We had a big decision to make a fortnight ago. Along with debating the merits of regular versus aged cheddar (we take our cheese VERY seriously in this household) we also had the small task of deciding whether Oliver remained enrolled at his current day care. It may not have been quite as big a deal as the cheese but it was rather significant.
To backtrack slightly, Ollie has been at the same day care since he was 2 and a bit. He started a few months after we moved and after the initial ‘OMG where’s mummy?’ tears, he settled in fantastically. The centre we had him enrolled in was small, had a good feel about it and ran a 2+ program from 8am-4pm. I’d usually drop Ollie off around 8.30/9am and pick him up at 3pm. It worked perfectly. I got the chance to log almost a full days work before Evie arrived and some much needed 1 on 1 time with my girl after she was born. Ollie’s socialisation and language skills came on like a freight train and just before Evie arrived we’d reached the point where I barely needed to enter the centre such was his desire to get outside and into the sandpit. We hit some rocky territory after Evie’s arrival which I had expected but things seemed to go back to normal. That is until about 6 weeks ago when it all went, to put it nicely, tits up in a major way.
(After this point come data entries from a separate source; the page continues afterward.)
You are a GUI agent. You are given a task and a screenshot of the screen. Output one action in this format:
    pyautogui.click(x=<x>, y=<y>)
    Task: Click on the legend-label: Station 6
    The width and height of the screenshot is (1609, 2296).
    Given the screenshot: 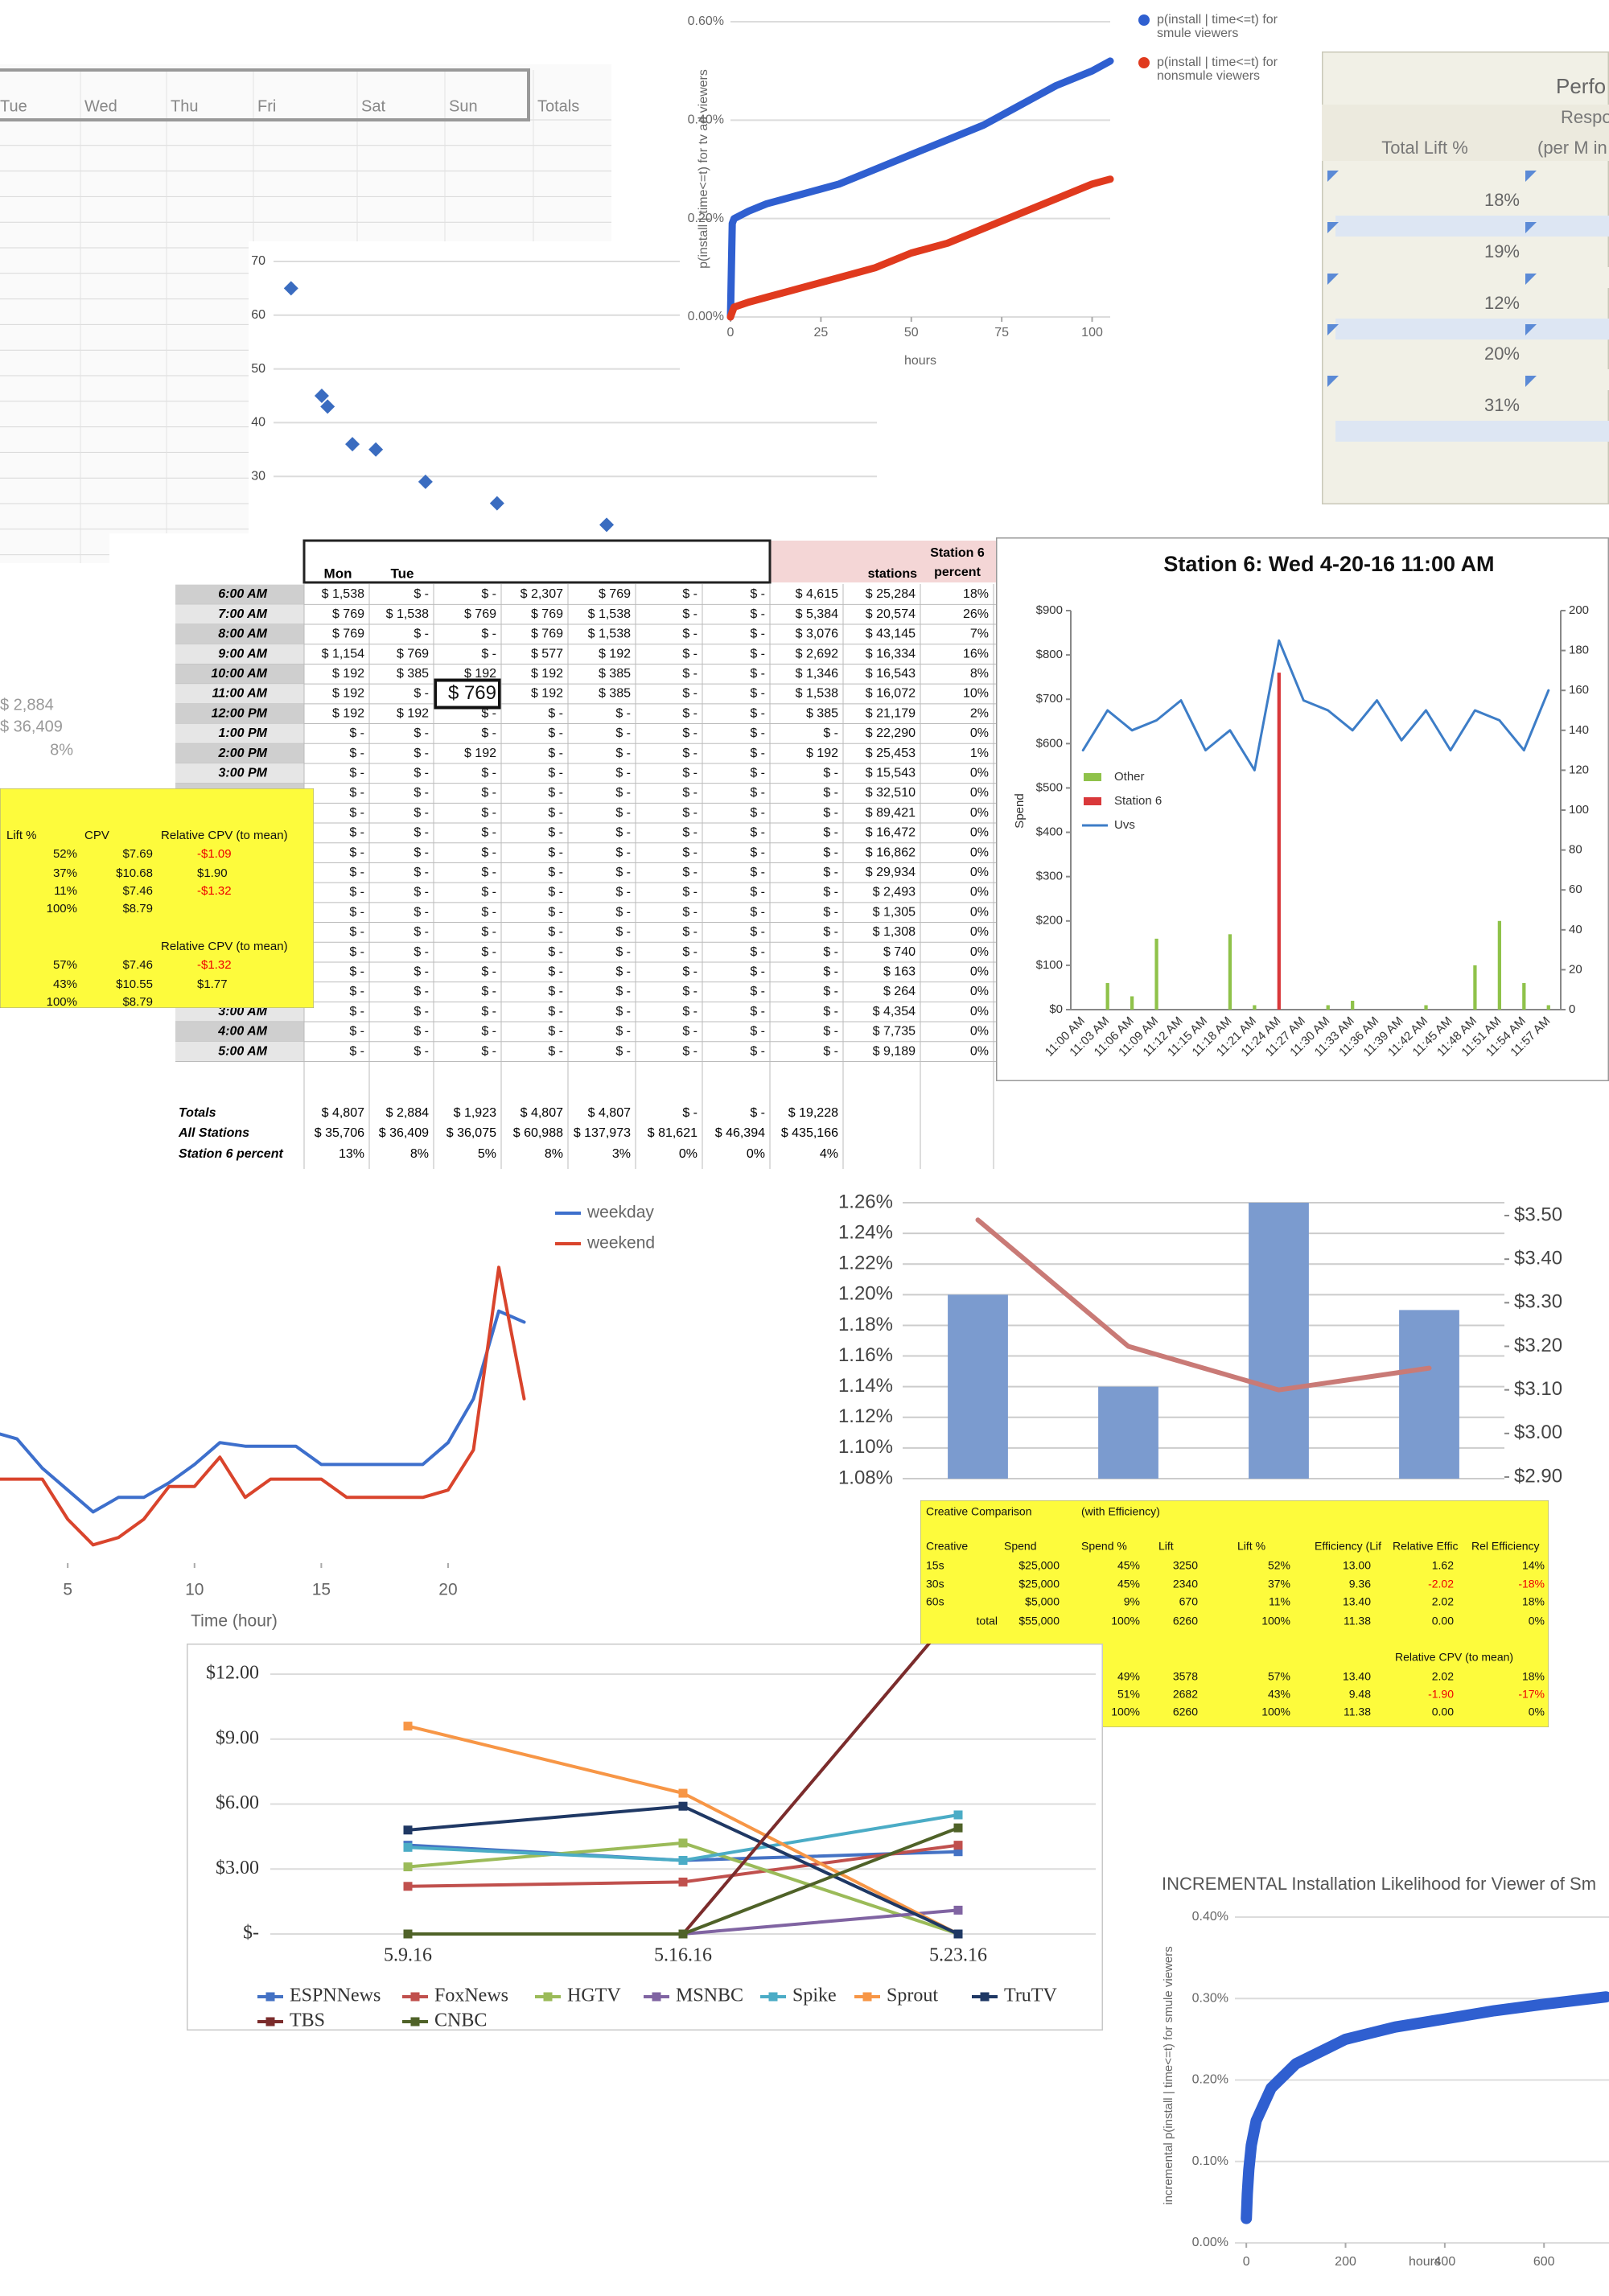 What is the action you would take?
    pyautogui.click(x=1138, y=801)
Ollie decided, without preamble, that he no longer wanted to go to kindy. We still have no real idea why though it’s coincided with a spike in his separation anxiety and nightly trips to our bed. There doesn’t appear to have been an issue with bullying or any specific incident that’s frightened him or caused anxiety. He’s a very verbal kid who can recount in detail the bike ride he went on a fortnight ago so we feel pretty confident he’d have shared with us if something big had happened. We spoke to the staff who’d noticed his reticence upon arrival but also assured us he was his usual self within about half on hour of me dropping him off. The issue was the drop off itself or more accurately, getting to the drop off. Ollie refused to leave the house as in squirrelled himself away so that I had to drag him, kicking, screaming and sobbing down two flights of stairs and into his carseat to actually start the journey to the centre. On the rare occasion I got him into the car, he’d refuse to get out once we arrived and the same process as above would ensue. Kicking, screaming, sobbing. Begging me not to leave him. It was horrendously distressing for us both. Monday and Tuesday mornings became the absolute worst part of my entire week. The stress was unreal. It also went against every natural parenting instinct I possess to force my child to do something he so clearly, vocally was against. I generally consider myself a fairly gentle, attached parent and dragging 18 kilograms of pre schooler out of a car to the soothing sounds of hysterical yells really didn’t fit with my ethos.
It was dilemma however not only as I use the time Ollie is at kindy to work and hang with Evie but because it raised the whole issue of ‘when do you fold’? As the song goes; ‘you gotta know when to hold, know when to fold em’ and my husband and I endlessly debated whether withdrawing Ollie would set a precedent. Will we face the same issues next year when he starts 4 year old pre-school? What about the year after when he’s due to start school? Are we doing him a disservice by removing him from something that he’s benefitted from and that he used to enjoy? What about his socialisation and early years education? We are extremely involved in a bunch of playgroups and activities and have an amazing group of friends but it’s different to a formalised learning environment. So many questions. Not many answers.
In the end, it came down to me in a sense as my husband supported whatever I felt was right. I was the ‘person on the ground’ so to speak who was managing the situation first hand. I decided to withdraw him. I went with my gut. And while a bunch of questions still plague me, I feel at this stage that it’s the right decision. For whatever reason, kindy just wasn’t fitting our boy at the moment. Something had thrown a really big spanner in the works and it was having a knock on effect on his behaviour and personality. We’ve noticed it as well with a really dramatic increase in his separation anxiety. He’s always been quite an attached kid though we’ve never really had issues with him around people he knows and family members. All of sudden though, I’ve become the sun to his planet earth and if I’m not in his orbit, all hell breaks loose. If I’m in the vicinity he’ll quite happily do his thing, play with his friends, hoon around the park on his bike but remove me from the equation and things go south real fast. This morning he refused to stay at the library for story time with his sister and beloved nanny and poppy while I ran errands and got a jump on work. That was new. And frustrating. And distressing. Because I can’t be ‘mad’ with him. He’s not doing anything wrong and is clearly grappling with some pretty massive emotions but working out how best to manage them is proving tricky.
I’d love to hear from you if you’ve dealt with something similar with your kidlets. Any suggestions? Likewise, should you be able to settle the age old ‘normal vs aged’ argument, please give me a yell.